### BRIEF
Your answer must be the lines of the material below, exactly as written, from its first line through the line with "Task: Open the Comments icon for this request", and no pictures.

### DATASET ENTRIES
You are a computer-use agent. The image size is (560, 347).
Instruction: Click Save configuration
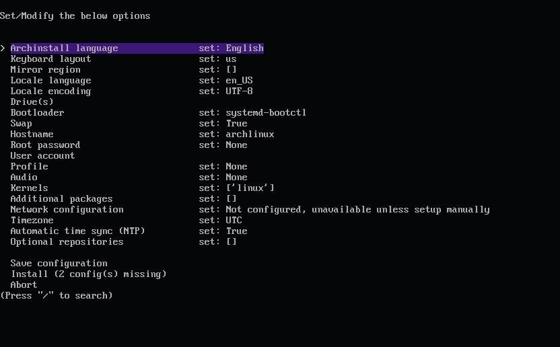click(x=59, y=264)
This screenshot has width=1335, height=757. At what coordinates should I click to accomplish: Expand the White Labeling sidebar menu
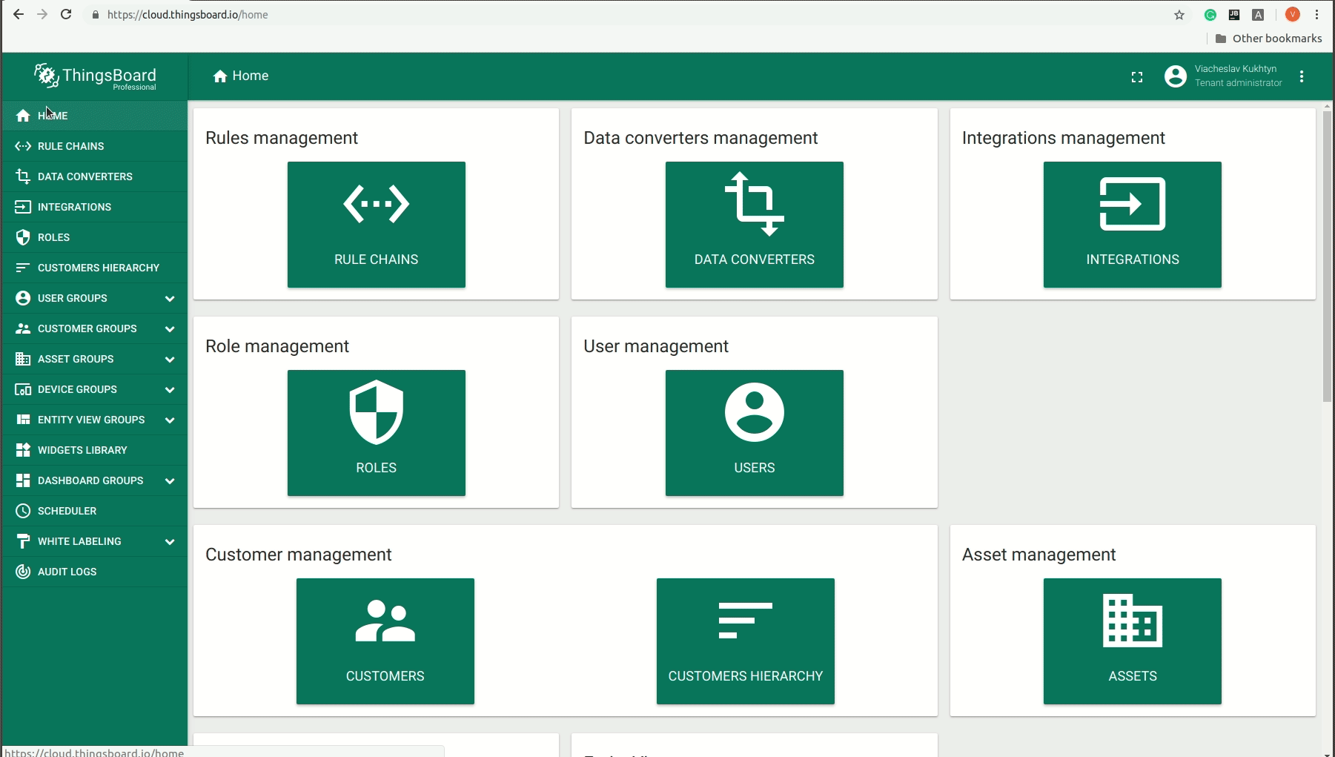click(x=94, y=541)
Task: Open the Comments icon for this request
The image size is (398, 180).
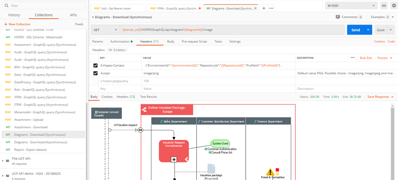Action: point(338,17)
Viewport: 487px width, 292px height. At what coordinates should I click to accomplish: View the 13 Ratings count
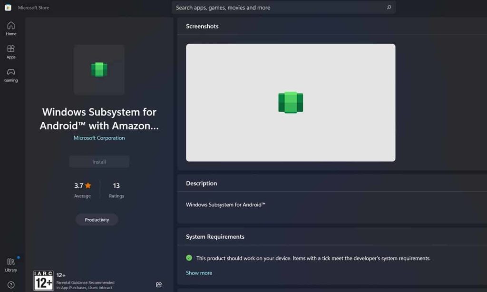(116, 189)
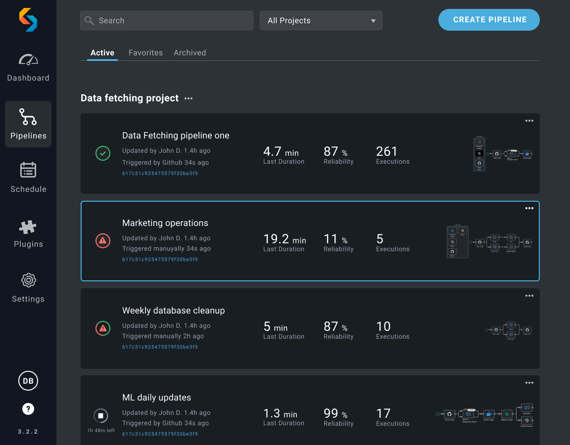The image size is (570, 445).
Task: Open the Schedule calendar icon
Action: 28,170
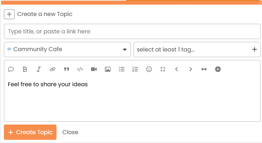Insert a numbered list

click(x=135, y=69)
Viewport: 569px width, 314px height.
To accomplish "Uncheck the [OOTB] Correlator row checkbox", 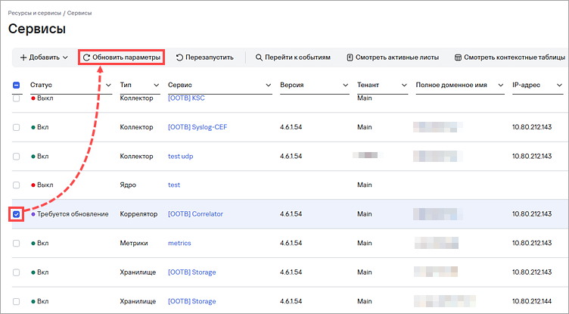I will click(17, 214).
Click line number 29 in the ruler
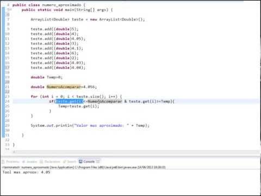 (x=7, y=125)
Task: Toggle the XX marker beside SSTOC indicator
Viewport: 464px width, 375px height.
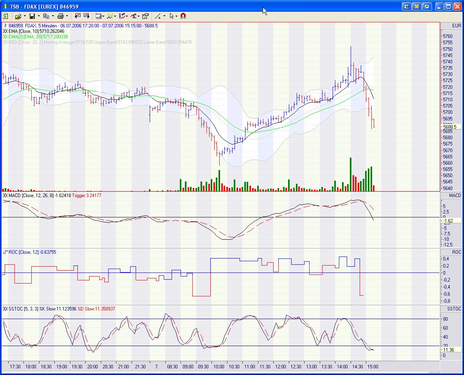Action: coord(5,309)
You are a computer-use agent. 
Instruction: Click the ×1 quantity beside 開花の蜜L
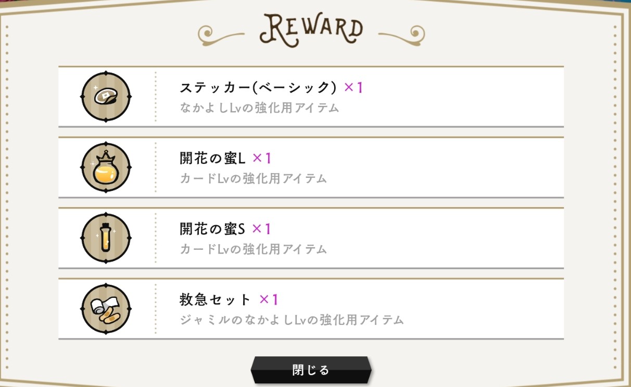point(262,158)
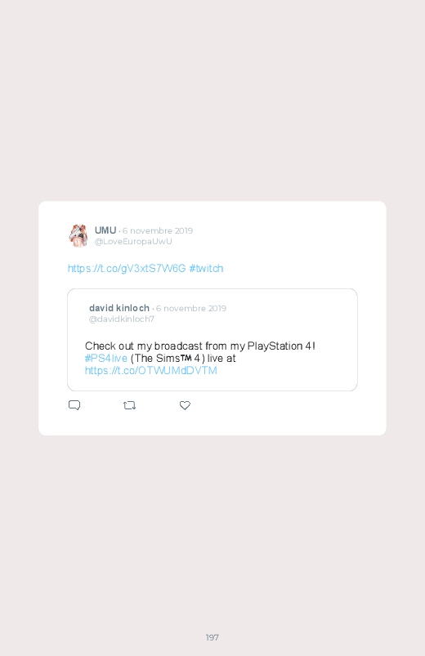Click the page number 197

tap(213, 637)
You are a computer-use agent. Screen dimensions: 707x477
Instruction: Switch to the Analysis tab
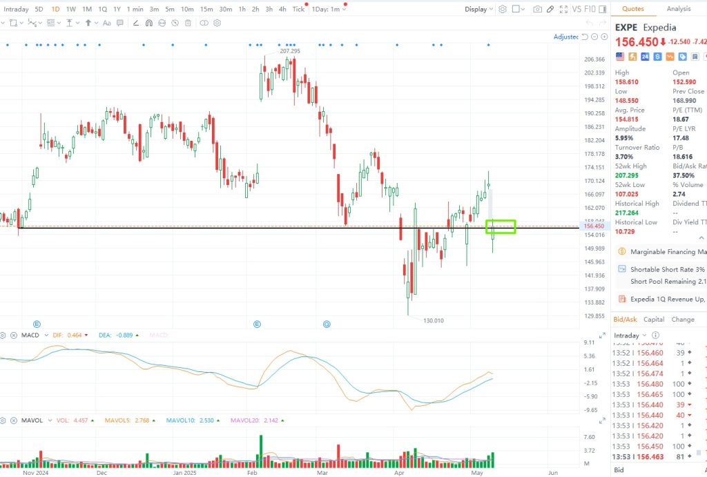tap(678, 9)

### SOLUTION TO THIS TASK
You are a computer-use agent. The image size is (560, 347).
Instruction: Click Save configuration
click(x=59, y=264)
This screenshot has width=1335, height=757. At what coordinates should I click to accomplish: Expand the White Labeling sidebar menu
click(x=94, y=541)
Task: Open the Comments icon for this request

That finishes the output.